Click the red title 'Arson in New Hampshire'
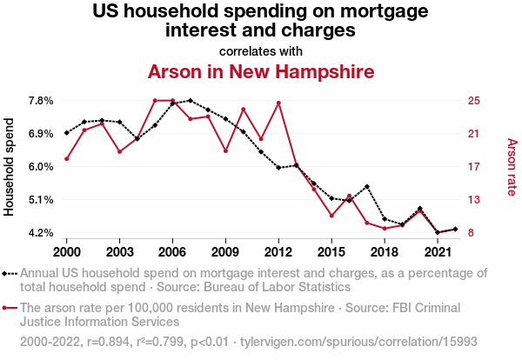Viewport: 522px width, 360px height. (x=260, y=71)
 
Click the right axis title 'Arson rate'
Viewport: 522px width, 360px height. (x=512, y=166)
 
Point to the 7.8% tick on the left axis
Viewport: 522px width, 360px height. (x=41, y=101)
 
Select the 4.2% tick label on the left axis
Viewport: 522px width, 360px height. (x=41, y=233)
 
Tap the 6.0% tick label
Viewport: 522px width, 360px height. (x=41, y=167)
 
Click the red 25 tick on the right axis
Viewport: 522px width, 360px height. (x=474, y=101)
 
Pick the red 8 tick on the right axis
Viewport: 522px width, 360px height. (x=472, y=233)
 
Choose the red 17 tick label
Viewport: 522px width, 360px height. (x=474, y=167)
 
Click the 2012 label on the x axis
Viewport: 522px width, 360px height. (x=278, y=251)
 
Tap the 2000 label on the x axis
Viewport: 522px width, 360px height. (x=66, y=251)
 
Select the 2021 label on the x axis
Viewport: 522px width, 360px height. (x=438, y=251)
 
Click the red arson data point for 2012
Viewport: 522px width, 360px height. (x=278, y=103)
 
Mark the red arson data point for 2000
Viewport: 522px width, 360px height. (x=66, y=158)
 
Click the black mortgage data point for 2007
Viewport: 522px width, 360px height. (x=190, y=101)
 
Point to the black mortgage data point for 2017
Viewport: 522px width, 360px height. (x=367, y=187)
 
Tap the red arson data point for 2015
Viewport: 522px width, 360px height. (x=331, y=216)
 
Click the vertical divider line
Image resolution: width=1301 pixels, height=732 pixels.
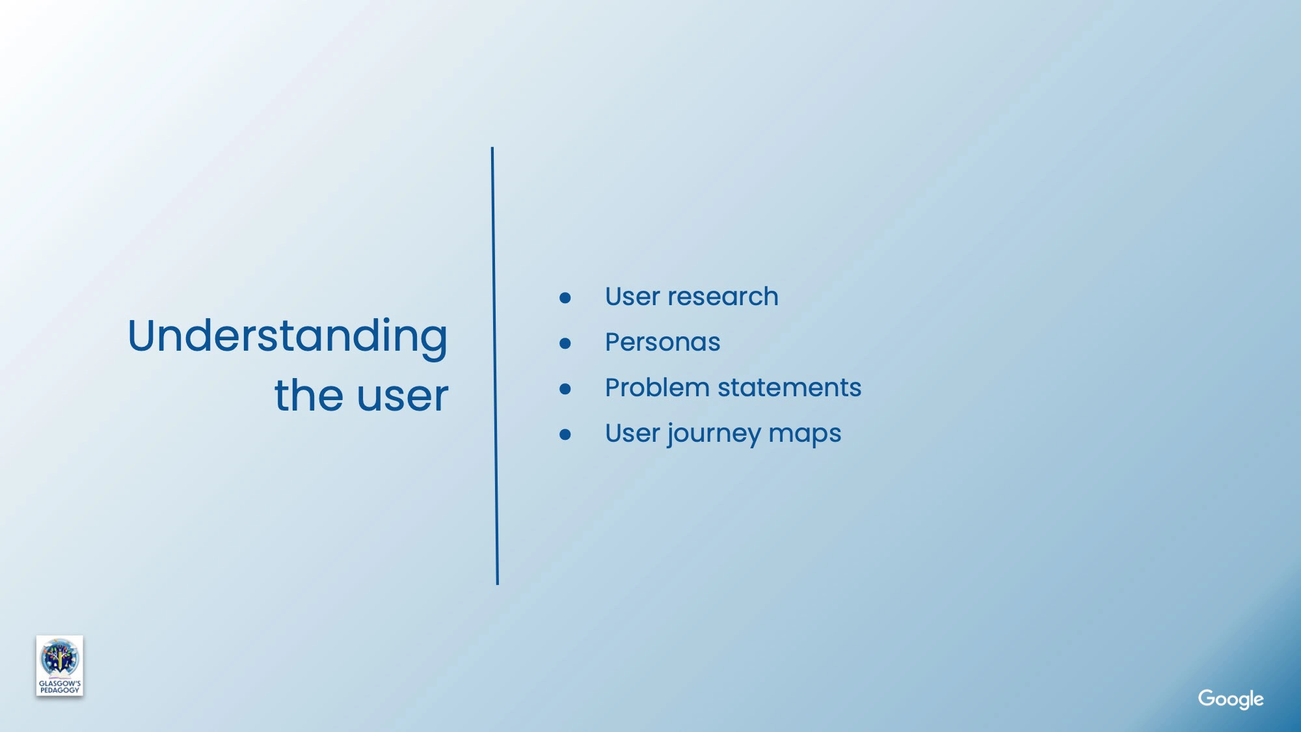tap(495, 366)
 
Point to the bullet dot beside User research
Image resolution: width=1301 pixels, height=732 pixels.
tap(565, 298)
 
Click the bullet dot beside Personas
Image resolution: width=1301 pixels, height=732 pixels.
tap(565, 344)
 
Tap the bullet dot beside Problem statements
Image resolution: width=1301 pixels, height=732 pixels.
tap(565, 389)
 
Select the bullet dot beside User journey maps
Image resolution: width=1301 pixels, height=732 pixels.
tap(565, 435)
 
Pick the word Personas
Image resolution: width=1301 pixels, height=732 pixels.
tap(663, 342)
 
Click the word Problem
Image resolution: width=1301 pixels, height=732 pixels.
tap(657, 388)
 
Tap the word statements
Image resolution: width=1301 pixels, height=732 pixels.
tap(789, 388)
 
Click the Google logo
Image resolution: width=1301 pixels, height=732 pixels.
tap(1231, 699)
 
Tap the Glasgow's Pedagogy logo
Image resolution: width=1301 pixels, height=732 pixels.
tap(59, 666)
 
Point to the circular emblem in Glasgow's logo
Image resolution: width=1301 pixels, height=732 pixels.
tap(59, 658)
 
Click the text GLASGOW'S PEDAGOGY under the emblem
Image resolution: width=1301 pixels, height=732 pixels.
tap(59, 687)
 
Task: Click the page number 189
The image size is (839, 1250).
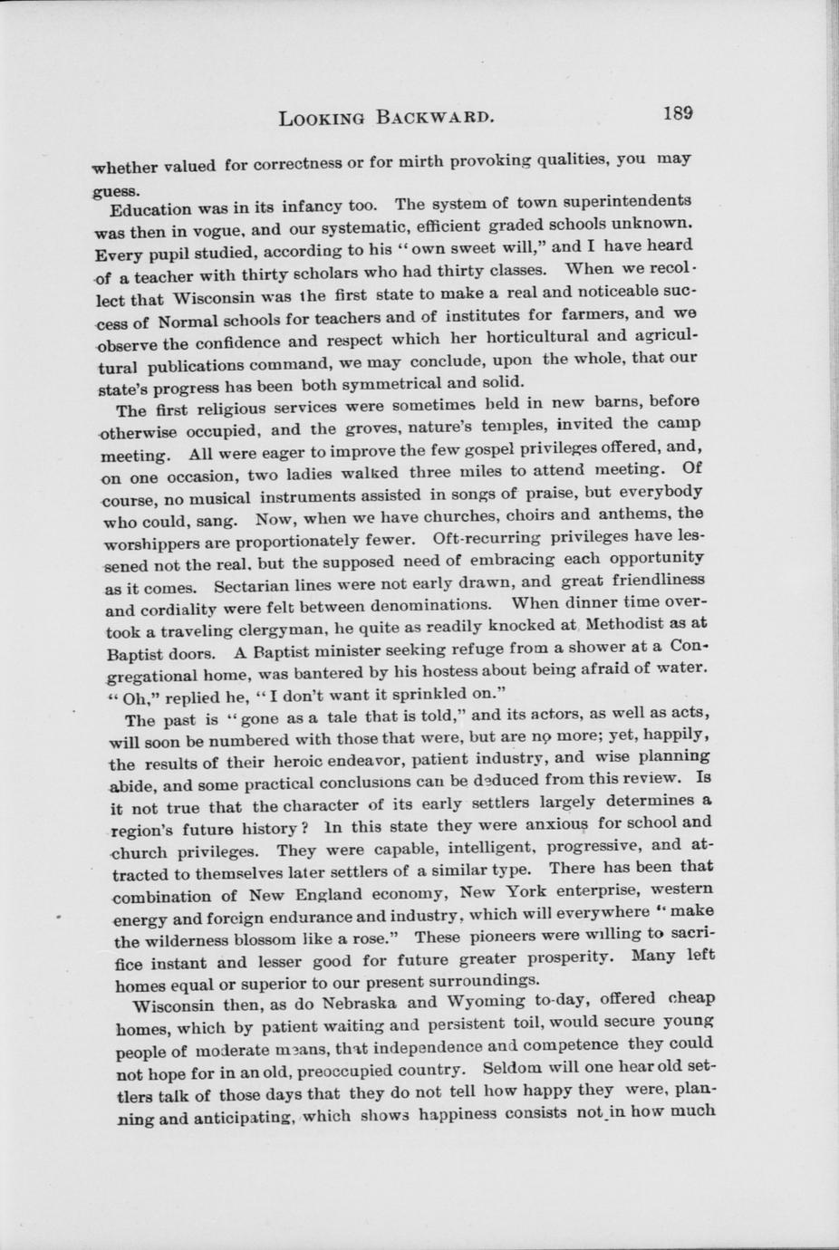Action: pos(678,113)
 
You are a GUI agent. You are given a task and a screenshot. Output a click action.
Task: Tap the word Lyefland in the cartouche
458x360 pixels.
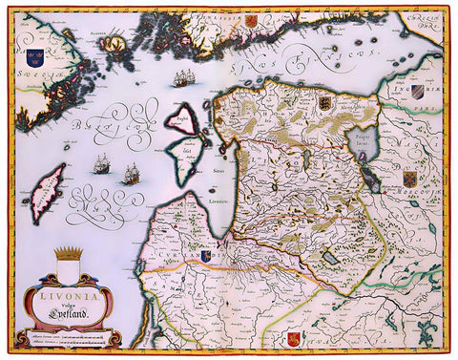pyautogui.click(x=76, y=312)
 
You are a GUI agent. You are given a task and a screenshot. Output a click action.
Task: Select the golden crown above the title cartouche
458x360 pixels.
pyautogui.click(x=69, y=254)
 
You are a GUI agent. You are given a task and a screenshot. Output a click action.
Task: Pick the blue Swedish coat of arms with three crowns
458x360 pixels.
pyautogui.click(x=35, y=59)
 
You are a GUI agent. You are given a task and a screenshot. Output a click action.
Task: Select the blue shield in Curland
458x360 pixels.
pyautogui.click(x=206, y=256)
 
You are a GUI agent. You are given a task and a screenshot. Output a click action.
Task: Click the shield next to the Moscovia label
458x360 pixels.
pyautogui.click(x=409, y=179)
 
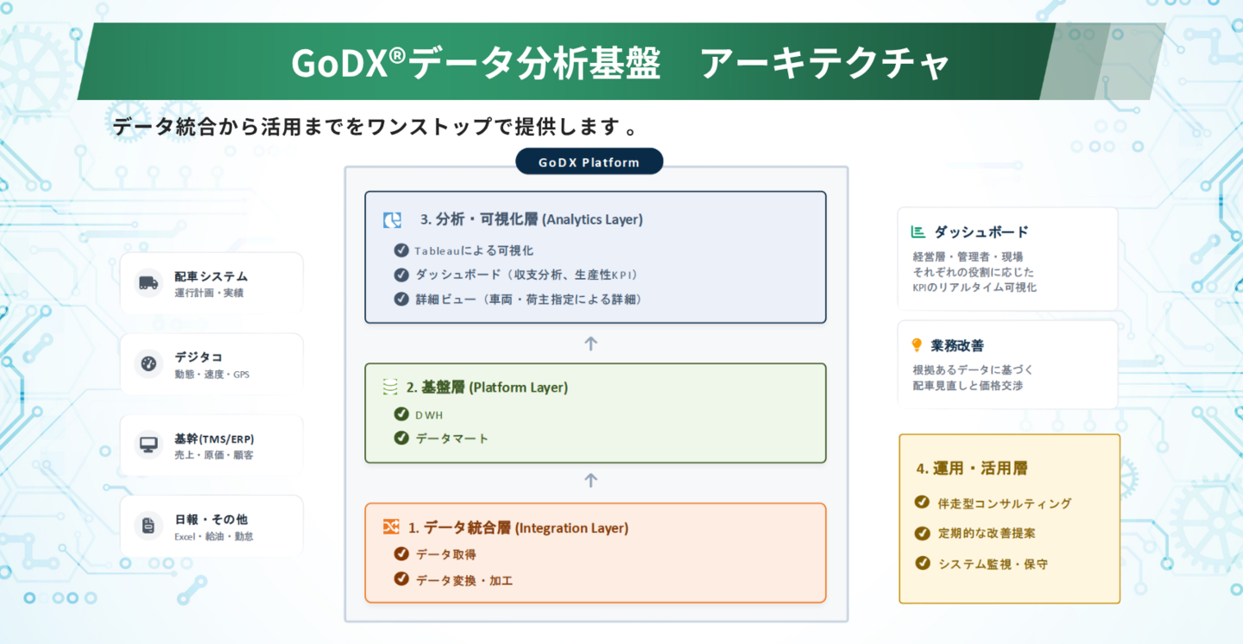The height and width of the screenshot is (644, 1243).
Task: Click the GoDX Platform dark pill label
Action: tap(589, 162)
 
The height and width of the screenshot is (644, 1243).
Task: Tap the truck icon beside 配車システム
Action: tap(148, 282)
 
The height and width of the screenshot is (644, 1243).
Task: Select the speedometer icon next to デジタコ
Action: tap(148, 363)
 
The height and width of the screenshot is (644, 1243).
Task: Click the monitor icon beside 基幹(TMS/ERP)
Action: tap(148, 445)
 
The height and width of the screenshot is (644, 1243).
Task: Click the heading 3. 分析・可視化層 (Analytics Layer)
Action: tap(531, 219)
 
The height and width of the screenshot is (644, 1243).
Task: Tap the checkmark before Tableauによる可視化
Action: tap(401, 250)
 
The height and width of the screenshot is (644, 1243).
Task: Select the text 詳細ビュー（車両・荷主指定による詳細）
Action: tap(529, 299)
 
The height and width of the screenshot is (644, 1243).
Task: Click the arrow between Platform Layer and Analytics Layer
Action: tap(590, 344)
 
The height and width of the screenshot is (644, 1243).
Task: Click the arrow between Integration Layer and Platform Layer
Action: tap(590, 480)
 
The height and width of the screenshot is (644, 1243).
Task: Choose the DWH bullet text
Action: tap(429, 414)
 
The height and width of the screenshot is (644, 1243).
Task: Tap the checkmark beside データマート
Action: tap(401, 438)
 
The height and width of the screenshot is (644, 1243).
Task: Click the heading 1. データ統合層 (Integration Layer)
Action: tap(518, 527)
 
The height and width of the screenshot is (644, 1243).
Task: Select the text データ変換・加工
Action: tap(464, 580)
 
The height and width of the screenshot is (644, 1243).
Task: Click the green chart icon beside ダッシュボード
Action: tap(918, 232)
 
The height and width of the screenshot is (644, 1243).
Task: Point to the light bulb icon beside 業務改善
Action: tap(917, 345)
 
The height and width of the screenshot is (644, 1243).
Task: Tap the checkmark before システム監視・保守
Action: tap(921, 563)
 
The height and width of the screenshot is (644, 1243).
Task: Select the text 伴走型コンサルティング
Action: tap(1004, 503)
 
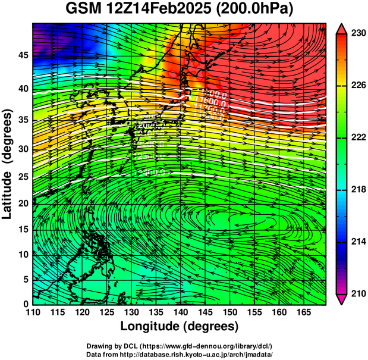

____

Switch every "data point" in the listing to "marker" and write out the whole listing again with nothing else changed. Leave the pictures out.

■ TASK SOLUTION ■
Click the red title 'Arson in New Hampshire'
Viewport: 522px width, 360px height. (x=260, y=71)
 
Click the right axis title 'Arson rate'
Viewport: 522px width, 360px height. (x=512, y=166)
 
Point to the 7.8% tick on the left axis
Viewport: 522px width, 360px height. (x=41, y=101)
 
Select the 4.2% tick label on the left axis
Viewport: 522px width, 360px height. (x=41, y=233)
 
Tap the 6.0% tick label
Viewport: 522px width, 360px height. (x=41, y=167)
 
Click the red 25 tick on the right axis
Viewport: 522px width, 360px height. (x=474, y=101)
 
Pick the red 8 tick on the right axis
Viewport: 522px width, 360px height. (x=472, y=233)
 
Choose the red 17 tick label
Viewport: 522px width, 360px height. (x=474, y=167)
 
Click the 2012 label on the x axis
Viewport: 522px width, 360px height. (x=278, y=251)
 
Tap the 2000 label on the x axis
Viewport: 522px width, 360px height. (x=66, y=251)
 
Select the 2021 label on the x axis
Viewport: 522px width, 360px height. (x=438, y=251)
 
Click the red arson marker for 2012
Viewport: 522px width, 360px height. (x=278, y=103)
 
Mark the red arson marker for 2000
Viewport: 522px width, 360px height. (x=66, y=158)
 
Click the black mortgage marker for 2007
Viewport: 522px width, 360px height. (x=190, y=101)
 
Point to the black mortgage marker for 2017
Viewport: 522px width, 360px height. (x=367, y=187)
 
Tap the red arson marker for 2015
Viewport: 522px width, 360px height. (x=331, y=216)
 
Click the vertical divider line
Image resolution: width=1301 pixels, height=732 pixels.
tap(495, 366)
 
Point to the bullet dot beside User research
Image resolution: width=1301 pixels, height=732 pixels.
tap(565, 298)
 
Click the bullet dot beside Personas
Image resolution: width=1301 pixels, height=732 pixels.
tap(565, 344)
 
Tap the bullet dot beside Problem statements
Image resolution: width=1301 pixels, height=732 pixels.
tap(565, 389)
 
Select the bullet dot beside User journey maps
Image resolution: width=1301 pixels, height=732 pixels.
tap(565, 435)
 
Pick the word Personas
Image resolution: width=1301 pixels, height=732 pixels.
tap(663, 342)
 
Click the word Problem
Image resolution: width=1301 pixels, height=732 pixels.
tap(657, 388)
 
Tap the word statements
Image resolution: width=1301 pixels, height=732 pixels.
tap(789, 388)
 
Click the Google logo
Image resolution: width=1301 pixels, height=732 pixels.
tap(1231, 699)
 
Tap the Glasgow's Pedagogy logo
Image resolution: width=1301 pixels, height=732 pixels.
tap(59, 666)
 
Point to the circular emblem in Glasgow's logo
Image resolution: width=1301 pixels, height=732 pixels.
tap(59, 658)
 
Click the text GLASGOW'S PEDAGOGY under the emblem
Image resolution: width=1301 pixels, height=732 pixels.
tap(59, 687)
 
Task: Click the page number 189
The image size is (839, 1250).
Action: pos(678,113)
 
You are a GUI agent. You are given a task and a screenshot. Output a click action.
Task: Tap the word Lyefland in the cartouche
458x360 pixels.
pyautogui.click(x=76, y=312)
 
You are a GUI agent. You are given a task and a screenshot. Output a click action.
Task: Select the golden crown above the title cartouche
458x360 pixels.
pyautogui.click(x=69, y=254)
 
You are a GUI agent. You are given a task and a screenshot. Output a click action.
Task: Pick the blue Swedish coat of arms with three crowns
458x360 pixels.
pyautogui.click(x=35, y=59)
 
You are a GUI agent. You are given a task and a screenshot. Output a click action.
Task: Select the blue shield in Curland
458x360 pixels.
pyautogui.click(x=206, y=256)
 
You are a GUI agent. You are given a task and a screenshot. Output a click action.
Task: Click the shield next to the Moscovia label
458x360 pixels.
pyautogui.click(x=409, y=179)
 
The height and width of the screenshot is (644, 1243).
Task: Click the GoDX Platform dark pill label
Action: tap(589, 162)
 
The height and width of the screenshot is (644, 1243).
Task: Tap the truck icon beside 配車システム
Action: tap(148, 282)
 
The height and width of the screenshot is (644, 1243).
Task: Select the speedometer icon next to デジタコ
Action: tap(148, 363)
 
The height and width of the screenshot is (644, 1243).
Task: Click the monitor icon beside 基幹(TMS/ERP)
Action: tap(148, 445)
 
The height and width of the screenshot is (644, 1243).
Task: Click the heading 3. 分析・可視化層 (Analytics Layer)
Action: tap(531, 219)
 
The height and width of the screenshot is (644, 1243).
Task: Tap the checkmark before Tableauによる可視化
Action: tap(401, 250)
 
The height and width of the screenshot is (644, 1243).
Task: Select the text 詳細ビュー（車両・荷主指定による詳細）
Action: tap(529, 299)
 
The height and width of the screenshot is (644, 1243).
Task: Click the arrow between Platform Layer and Analytics Layer
Action: tap(590, 344)
 
The height and width of the screenshot is (644, 1243).
Task: Click the arrow between Integration Layer and Platform Layer
Action: tap(590, 480)
 
The height and width of the screenshot is (644, 1243).
Task: Choose the DWH bullet text
Action: tap(429, 414)
 
The height and width of the screenshot is (644, 1243).
Task: Tap the checkmark beside データマート
Action: tap(401, 438)
 
The height and width of the screenshot is (644, 1243).
Task: Click the heading 1. データ統合層 (Integration Layer)
Action: tap(518, 527)
 
The height and width of the screenshot is (644, 1243).
Task: Select the text データ変換・加工
Action: tap(464, 580)
 
The height and width of the screenshot is (644, 1243).
Task: Click the green chart icon beside ダッシュボード
Action: tap(918, 232)
 
The height and width of the screenshot is (644, 1243).
Task: Point to the light bulb icon beside 業務改善
Action: tap(917, 345)
 
The height and width of the screenshot is (644, 1243).
Task: Tap the checkmark before システム監視・保守
Action: tap(921, 563)
 
The height and width of the screenshot is (644, 1243).
Task: Select the text 伴走型コンサルティング
Action: tap(1004, 503)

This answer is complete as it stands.